I made my heart glad to hear this story. It reminded me of one of my all-time favorites, a man from Cambodia who started years ago as a dishwasher in the cafeteria and has become one of the most sought-after sushi chefs in the Southeast, with a beautiful wife and three incredible kids, living in suburbia.

But these stories are few and far between. Most of the stories I know about are filled with children growing up with only one parent or being reared by another relative because one of both parents cannot do the job for one reason or another. Substance abuse, unresolved medical problems and corrosive social habits seem to be the norm for many people.

But even with all the problems I have witnessed, I am still observing a group of people at work, earning whatever they can at very low wages to make ends meet. Some have more than one job. I cannot imagine what it must be like not to be able to work at even the lowest rungs of the economic ladder, but I do know that the numbers of job applications far outnumbers the number of available jobs, even at the lower edge of the economy. With thirty-five years in the food business, I can speak with some authority about conditions at the lower edge of our so-called "service economy." (When I hear pundits talk about "moving us from the industrial age to the information age" it makes me roll my eyes. The vast numbers of people at work in America have no idea about "ages" and "eras" and "trends." They are simply trying to make a living the best way they can, with whatever resources they can manage. )

Anyone who thinks that replacing Social Security with some kind of Individual Security is a good idea is not living in the real world. Life in the real world is for many - in the words of Thomas Hobbs - "nasty, brutish and short." Sure, we now have flush toilets and cell phones, but these and other benefits of modern society are no reason to pull the economic rug from under people who have participated as best they knew how in the society until they could no longer do so.

Earlier this morning I came across the list of Slate 60, listing the sixty most generous philanthropic donors for 2004. As I perused the list I couldn't help thinking how far removed from where I live these people live and move.

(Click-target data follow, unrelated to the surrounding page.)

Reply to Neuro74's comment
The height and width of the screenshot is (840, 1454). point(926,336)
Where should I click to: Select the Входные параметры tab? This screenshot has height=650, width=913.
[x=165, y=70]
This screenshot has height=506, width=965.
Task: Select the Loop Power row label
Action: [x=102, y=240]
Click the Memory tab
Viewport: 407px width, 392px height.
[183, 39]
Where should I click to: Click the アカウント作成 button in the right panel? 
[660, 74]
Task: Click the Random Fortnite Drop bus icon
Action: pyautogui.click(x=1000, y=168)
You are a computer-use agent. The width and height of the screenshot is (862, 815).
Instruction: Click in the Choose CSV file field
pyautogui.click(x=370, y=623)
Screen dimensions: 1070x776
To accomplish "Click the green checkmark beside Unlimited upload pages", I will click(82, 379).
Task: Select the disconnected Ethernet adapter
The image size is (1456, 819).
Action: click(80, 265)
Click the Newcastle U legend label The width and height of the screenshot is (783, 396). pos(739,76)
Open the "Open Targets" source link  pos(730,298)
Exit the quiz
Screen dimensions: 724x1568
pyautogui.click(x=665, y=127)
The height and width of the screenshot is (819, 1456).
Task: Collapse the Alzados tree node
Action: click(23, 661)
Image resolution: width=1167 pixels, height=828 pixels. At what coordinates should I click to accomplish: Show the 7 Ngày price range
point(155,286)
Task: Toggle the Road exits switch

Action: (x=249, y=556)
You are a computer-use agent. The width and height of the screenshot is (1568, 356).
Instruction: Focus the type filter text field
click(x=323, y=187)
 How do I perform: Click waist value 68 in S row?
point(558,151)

In this, the ninth annual compendium of the country's 60 biggest givers, let us take stock of the State of the Turner Sweepstakes. Back in 1996, when CNN founder Ted Turner, provided the inspiration for Slate's list of top givers, he expressed the hope that the competitive juices that have nourished America's great fortunes might spill over more generously into the cup of human kindness....Overall, the Slate 60 pledged, paid, and bequeathed a heart-warming $10.1 billion in 2004, up from $5.9 billion in 2003.

Ten billion dollars.
Ten. Billion. Dollars.
That's a bunch of change, you know. Between that end of the economy and the other end, there is a range of wealth. We are not, thank God, either rich or poor with not much in between. In America the economic plane is less steep, the top and bottom less extreme.
Somewhere up the ladder, somebody is making a bit more than ninety thousand bucks a years. Whoever they are, and going on up to about one hundred fifty grand, I don't think it is unreasonable to ask them to start chipping in a bit more for Social Security.

Raising the cap for "contributions" ( I still can't keep from putting that word into quotes) seems to me the most realistic and reasonable remedy for whatever ails Social Security.

1 comment:

Deborah said...

In researching for a recent article on Greenspan, I read up on Ayn Rand philosophy. Bush's fiscal philosophy is pure atheist Randian. Practically straight out of her books.

Reward the "successful." Nothing is owed to the less successful and nothing should be "given" to them. They are leeches hindering the wealthy successful. And government should exist only to provide armies and judiciary to protect the wealth of the successful.

She was a devout atheist who detested the teachings of Jesus Christ, and who famously said that "Selfishness, not charity, is a virtue."

Greenspan was a close associate and devotee of Ayn Rand for 20 years. He even wrote a chapter none of her books.